Oleh sebab itu, Nani mendorong kolaborasi semua pihak untuk memaksimalkan bonus demografi. Menurut dia, tidak adil jika misi Indonesia Emas 2045 hanya dibebankan pada generasi muda.
”Menyiapkan 2045 itu tidak bisa simsalabim. Kalau cara pengasuhan di keluarga tidak diurus, sistem pendidikan sekolah tidak dibenahi, dan nilai-nilai di masyarakat justru destruktif, itu (Indonesia Emas) tidak akan terjadi,” ujarnya.
Pisau bermata dua
Bonus demografi diyakini menjadi modal berharga mewujudkan Indonesia Emas 2045. Sebab, di masa ini, populasi Indonesia akan didominasi penduduk berusia produktif.
Koordinator Keluarga, Perempuan, Anak, Pemuda, dan Olahraga Badan Perencanaan Pembangunan Nasional (Bappenas) Mahendra Arfan menuturkan, pemuda punya peran strategis dalam mencapai visi Indonesia Emas 2045. Namun, bonus demografi bisa menjadi pisau bermata dua jika generasi muda tidak dibekali kompetensi mumpuni.

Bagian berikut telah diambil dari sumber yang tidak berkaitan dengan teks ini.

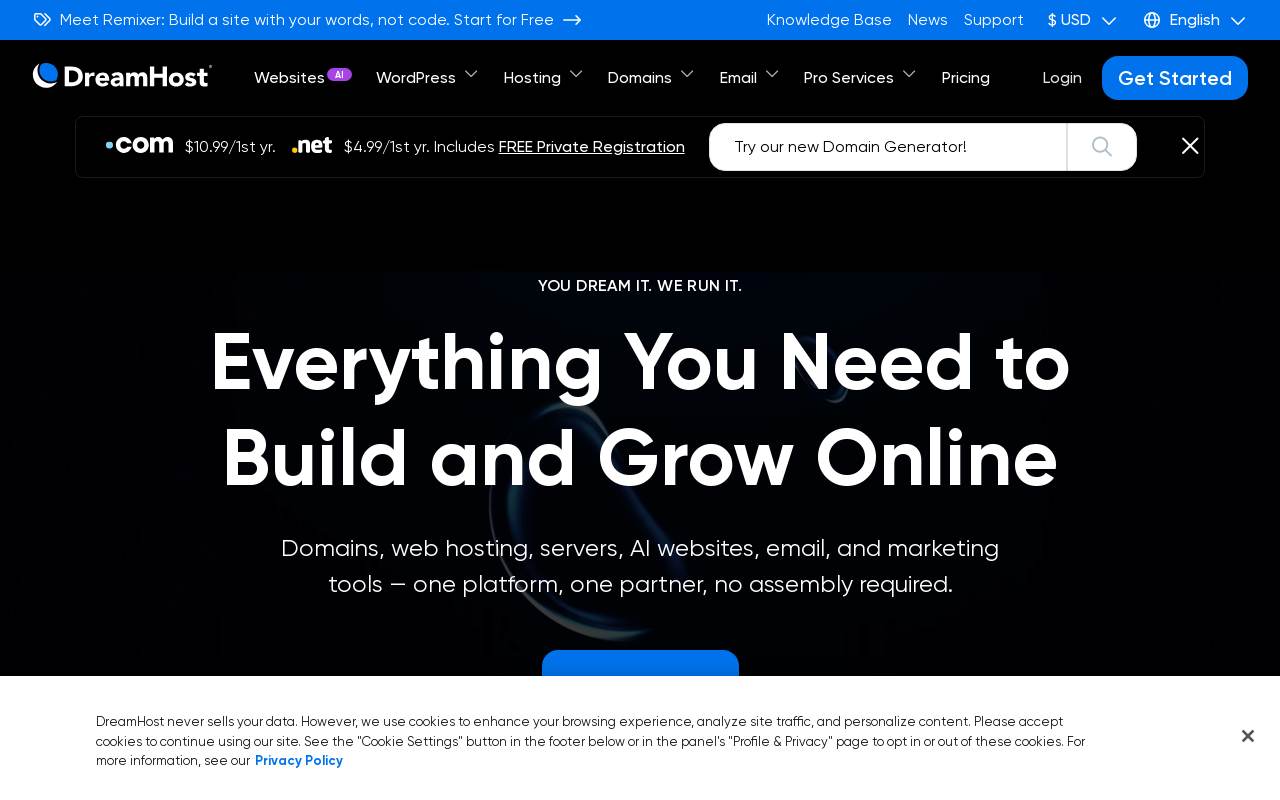1280x800 pixels.
Task: Click the .net domain logo
Action: coord(312,146)
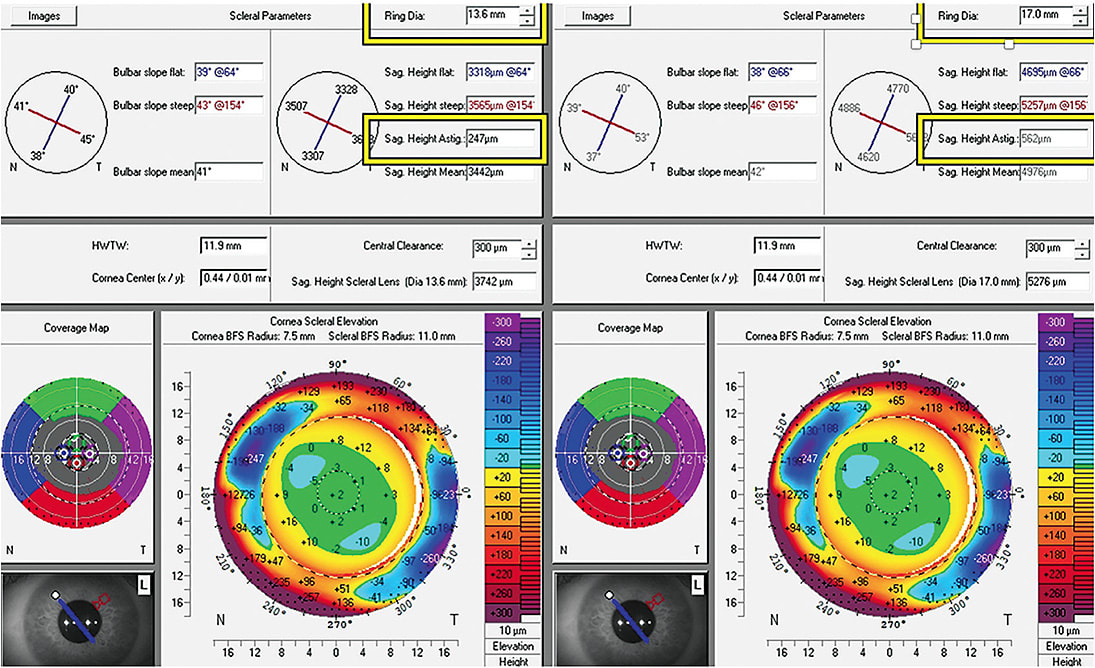1095x668 pixels.
Task: Increase Central Clearance beyond 300 µm
Action: [x=531, y=241]
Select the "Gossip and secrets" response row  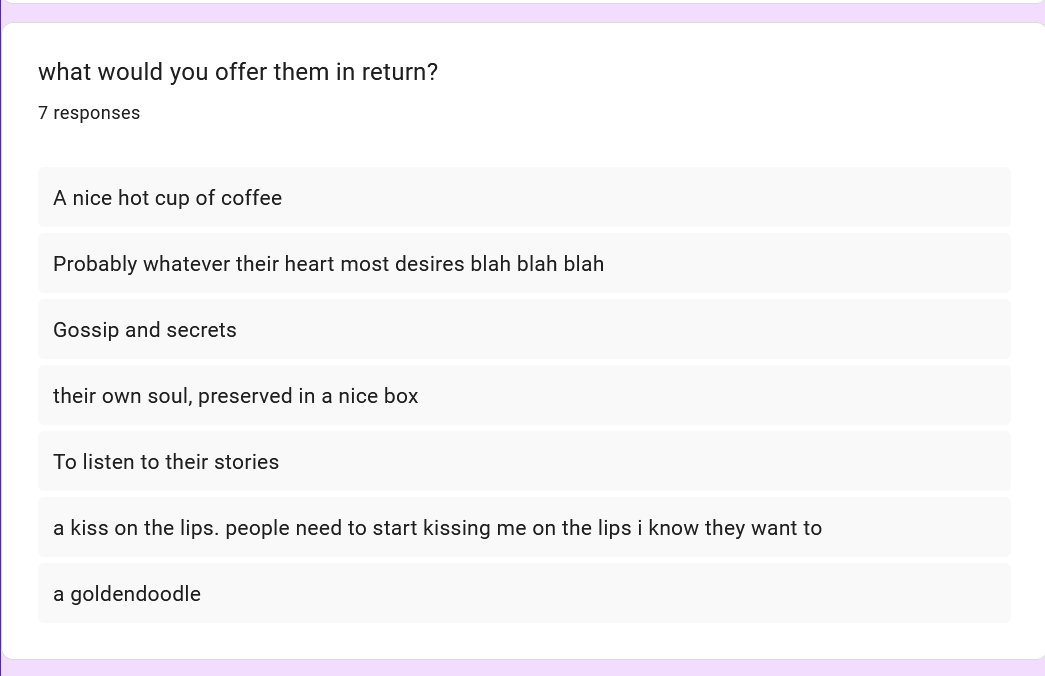tap(524, 330)
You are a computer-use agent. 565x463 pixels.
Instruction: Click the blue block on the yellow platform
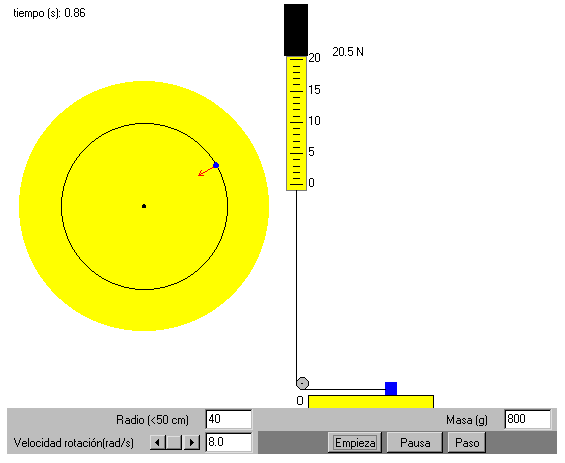[391, 389]
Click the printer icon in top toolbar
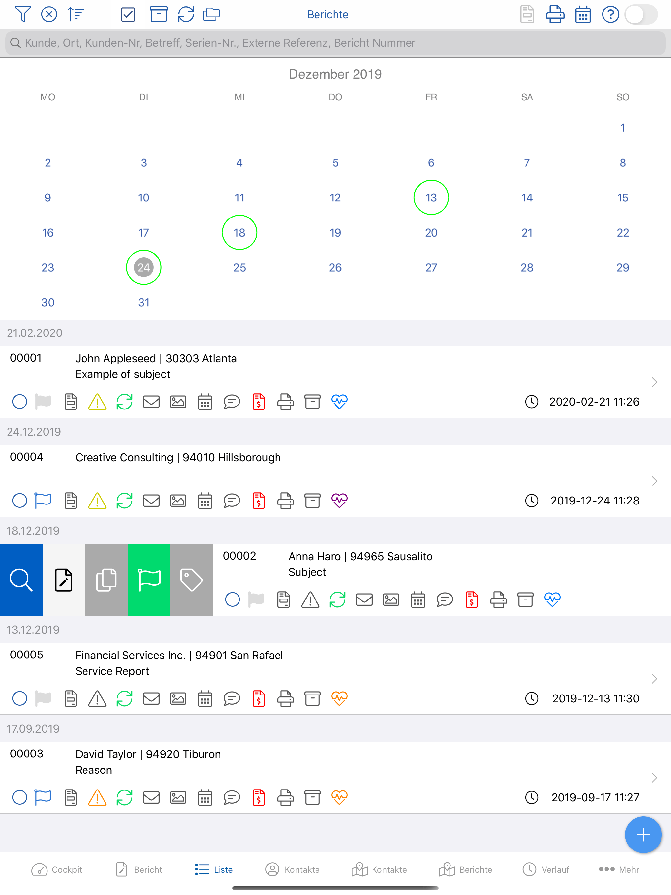Image resolution: width=671 pixels, height=895 pixels. [555, 14]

”Pembangunan SDM jangan dilakukan secara pasif, tetapi secara holistik sejak anak-anak. Bonus demografi tidak otomatis terwujud. Ada berbagai prasyarat, seperti kesehatan prima, pendidikan berkualitas, tenaga kerja kompetitif, dan warga lansia yang produktif,” ujarnya.
Inisiator Semua Murid Semua Guru Najelaa Shihab menuturkan, perubahan dalam pendidikan bukan cuma mengubah kebijakan, tetapi diawali dengan perubahan paradigma dan memerlukan proses panjang.